曦華瞪大眼睛:“這么說,那金星竹席,父皇本是賜給二哥的?”
“算是吧!那幾年亂糟糟的,皇上到處征戰(zhàn),家里……也不太平,誰還能記得涼席的事,日子久了,也就被人漸漸遺忘了。不曾想,今日貴妃竟重新提起,也不知,她是何用意……”
“還能是何用意?”曦華憤憤道:“東宮里奇珍異寶堆成山,她還要搶二哥的?恨不得全天下的好東西都歸了她們母子倆才好,真真貪得無厭!”

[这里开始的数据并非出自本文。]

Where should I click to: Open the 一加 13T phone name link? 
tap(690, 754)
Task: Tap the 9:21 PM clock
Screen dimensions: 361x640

蘇媺宛然一笑:“若是旁的也罷了,這金星竹席對王爺來說,意義非同一般,懋妃娘娘怎的爭也不爭,就這么舍了出去?臣女覺得……娘娘看上去,也不是那么心性軟弱的人哪?”
“唉,可不就是太要強了,才把日子過到這步田地?”
慶妃看著殿外暗藍陰翳的虛空,嘆然道:“她這個人哪,性子太嚴肅、太古板了,皇上難道還缺人討好么?翮貴妃那樣受寵,也要趨附皇上,何曾見過皇上去屈就旁人的?”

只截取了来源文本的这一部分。